Yine ekranların dayattığı ideal kadın görüntüsüne ulaşmak için kadınlar endüstrinin pazarladığı kozmetik ürünlere ve estetik operasyonlara mecbur bırakılmaktadır. Estetik operasyon yapan yerlerin yaygınlaşması bu konuya dair taleplerin oldukça arttığını göstermektedir. Ayrıca gün geçtikçe batıda olduğu gibi ülkemizde de estetik yaşı hızla düştüğü gibi yaşı geçkin kadınlara kadar estetik operasyon talebi artarak yaygınlaşmaktadır.

Kadın güzelliğini; estetik, makyaj, kıyafet olmasa ekranlarda filtreler ile illaki sağlamak zorunda hissetmektedir. Sosyal medyanın sanaldan daha çok gerçek bir hayat olarak algılanması bu alanı daha gerçekçi olarak zihinlere kazınmaya başlamıştır. Bedenlerinden rahatsız olan ve kaçan nice kadının anlık görsel hazlarını tatmin etmesinden dolayı sosyal medya uygulamalarına bağımlılık duygusu günden güne artmaktadır. Bu güzellik yarışında, kadının beden algısı ve kendilik bilincinin medya tarafından zaafa uğratılarak değiştirilmesi, kadını endüstrinin en güvenilir taşıyıcısı konumuna çıkarmıştır.

Sosyal medyada sürekli ve hızlı değişen resimlerin yansıttığı hep başkasının güzelliğidir. Başkasının güzelliğine ulaşmak isteyen kadın sürekli güzellik merkezlerinin yollarını aşındırmakta hatta abone sistemlerine kaydolmak zorunda kalmaktadır. Çünkü masallara bile konu olan güzelliğini sürekli aynalara “Ayna ayna, söyle bana benden daha güzeli var mı?” sorusuyla sorgulayan kraliçenin düştüğü durum gibi bitmek tükenmek bilmeyen bir güzellik sorgusu yapılmaktadır… Evet, ekranlar her zaman daha güzelini daha çekicisini çıkarmaktan çekinmemektedir. Onun için mükemmel ve kusursuz bir güzellik yoktur. Sürekli peşinden koşulan ama çoğu zaman ulaşılmaz olduğu için kadını bitkin ve harap düşüren, psikolojisini bozan bu güzellik arayışı bir hakikat arayışı gibi ömür boyu devam etmektedir. Modern dünya kadını daha çok cinselliğiyle özgürleştirmeyi vaat ederken, kadının bütün yeteneklerini ve değerlerini bu uğurda tüketime sunmaktadır.

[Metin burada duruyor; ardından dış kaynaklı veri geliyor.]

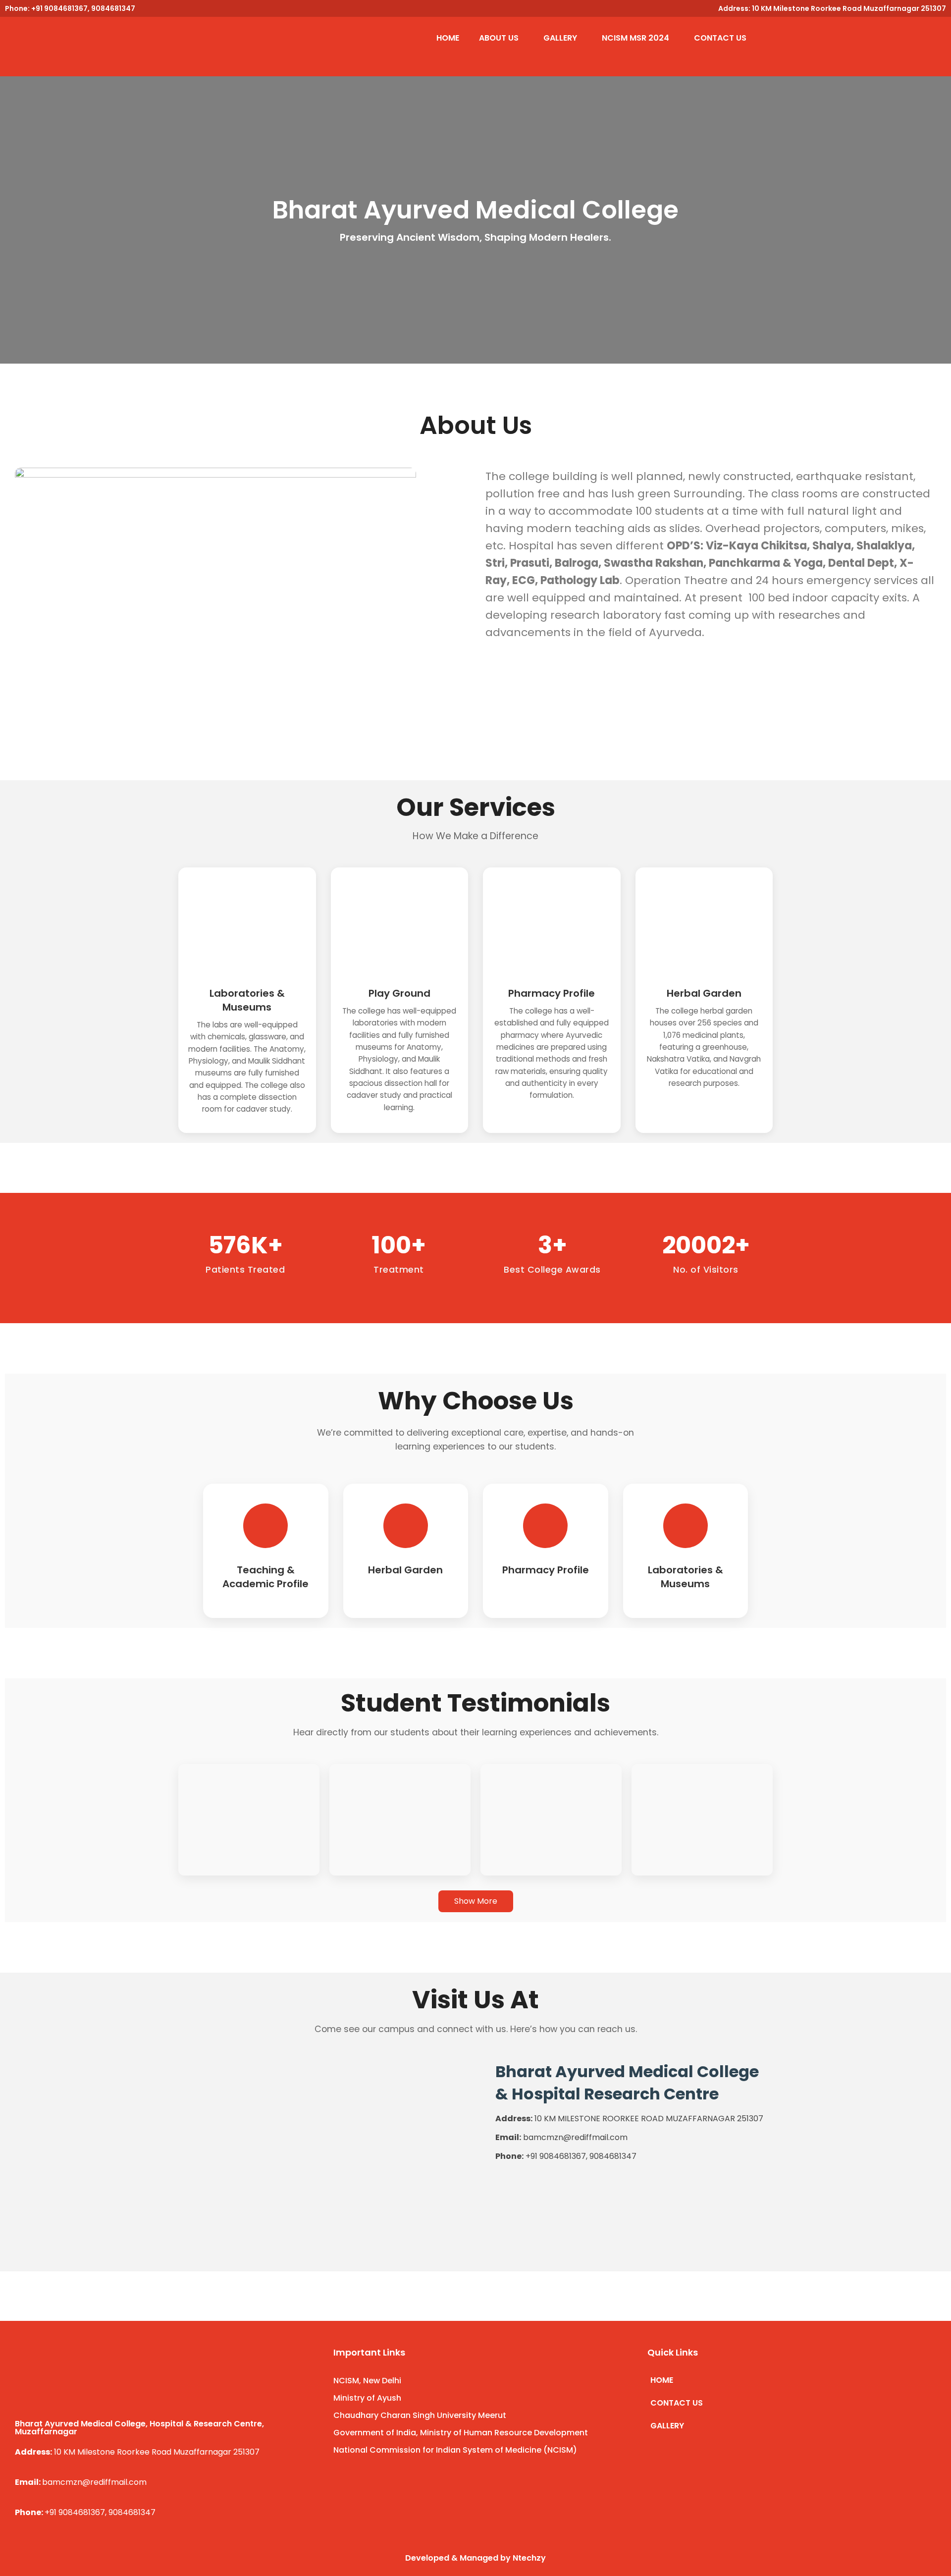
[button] (501, 38)
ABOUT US (499, 38)
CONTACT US (720, 38)
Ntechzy (529, 2558)
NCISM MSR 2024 (635, 38)
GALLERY (560, 38)
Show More (475, 1901)
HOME (447, 38)
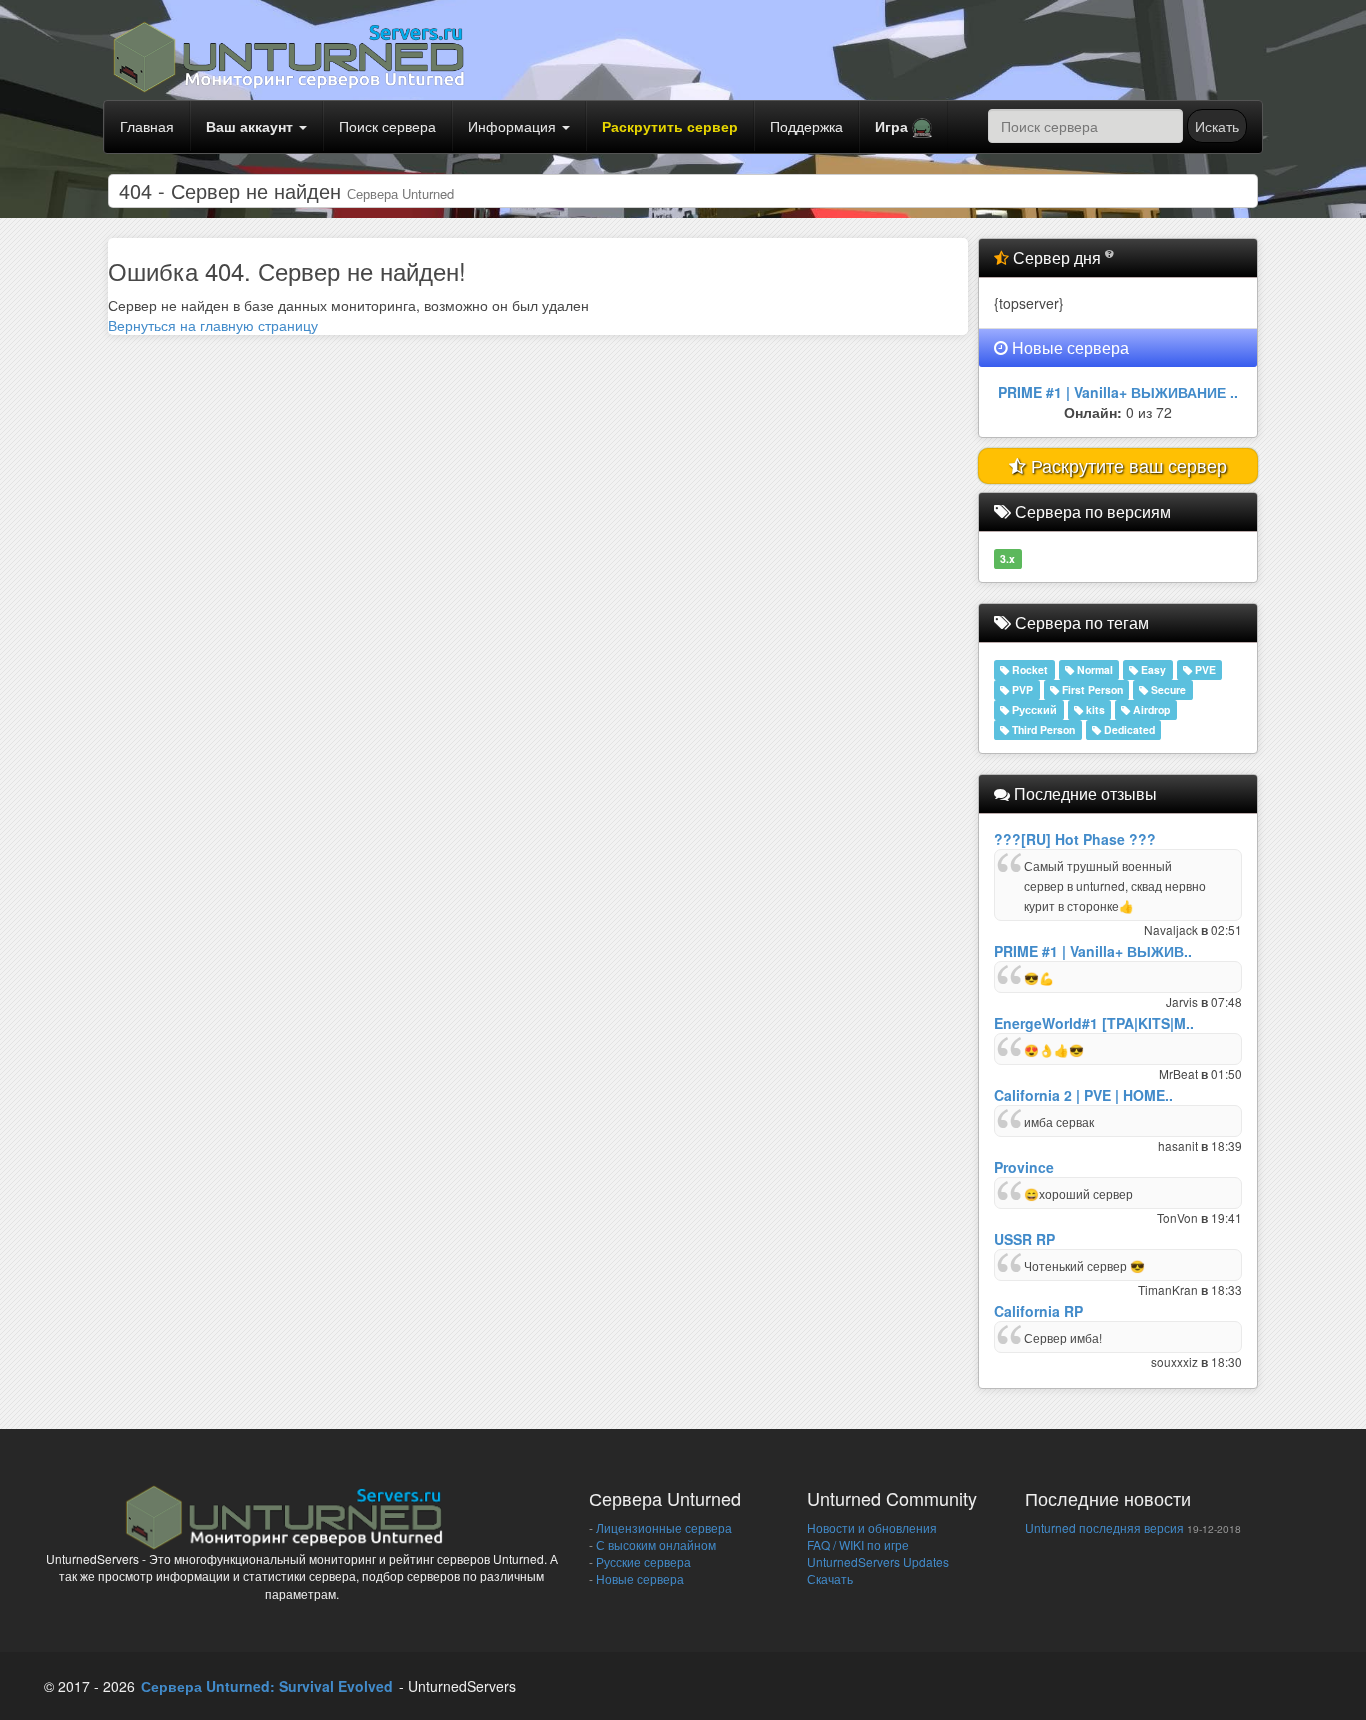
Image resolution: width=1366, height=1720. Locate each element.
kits (1094, 709)
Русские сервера (642, 1561)
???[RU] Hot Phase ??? (1075, 839)
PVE (1204, 669)
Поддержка (806, 126)
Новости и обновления (872, 1527)
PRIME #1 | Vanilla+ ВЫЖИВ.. (1093, 951)
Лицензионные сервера (662, 1527)
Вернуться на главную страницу (213, 325)
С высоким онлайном (654, 1544)
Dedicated (1128, 729)
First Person (1091, 689)
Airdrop (1150, 709)
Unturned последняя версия (1104, 1527)
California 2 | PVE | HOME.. (1083, 1095)
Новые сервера (638, 1578)
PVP (1021, 689)
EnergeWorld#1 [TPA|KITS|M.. (1094, 1023)
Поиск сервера (387, 126)
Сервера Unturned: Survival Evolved (267, 1686)
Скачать (830, 1578)
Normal (1093, 669)
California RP (1038, 1311)
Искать (1217, 126)
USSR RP (1024, 1239)
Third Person (1042, 729)
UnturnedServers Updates (878, 1561)
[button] (903, 127)
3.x (1007, 558)
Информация (514, 126)
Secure (1167, 689)
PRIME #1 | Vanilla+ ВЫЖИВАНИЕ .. (1118, 392)
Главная (147, 126)
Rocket (1028, 669)
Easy (1152, 669)
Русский (1033, 709)
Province (1024, 1167)
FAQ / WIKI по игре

Modern dünyanın köle pazarı olan medya ekranlarında teşhir edilen kadının özgürlüğü, görsellik zindanlarında hapsedilmiş ve bir mahpus gibi prangalarından kurtarılmayı beklemektedir.


[1] Foucault, M. (2007). Cinselliğin Tarihi.(Çev. Hülya Uğur Tanrıöver) İstanbul: 2007. Ayrıntı Yayınları. s:72

[2] Byung-Chul Han, Enfokrasi, (Çev: Mustafa Özdemir) İstanbul, 2022, Ketebe Yayınları, s:13

[3] Çerçi Dükkânı: Eskiden, köy köy, kasaba kasaba dolaşarak, herkesin ihtiyaç duyduğu bin bir eşit ufak tefek eşyalar satan seyyar satıcılara verilen isim.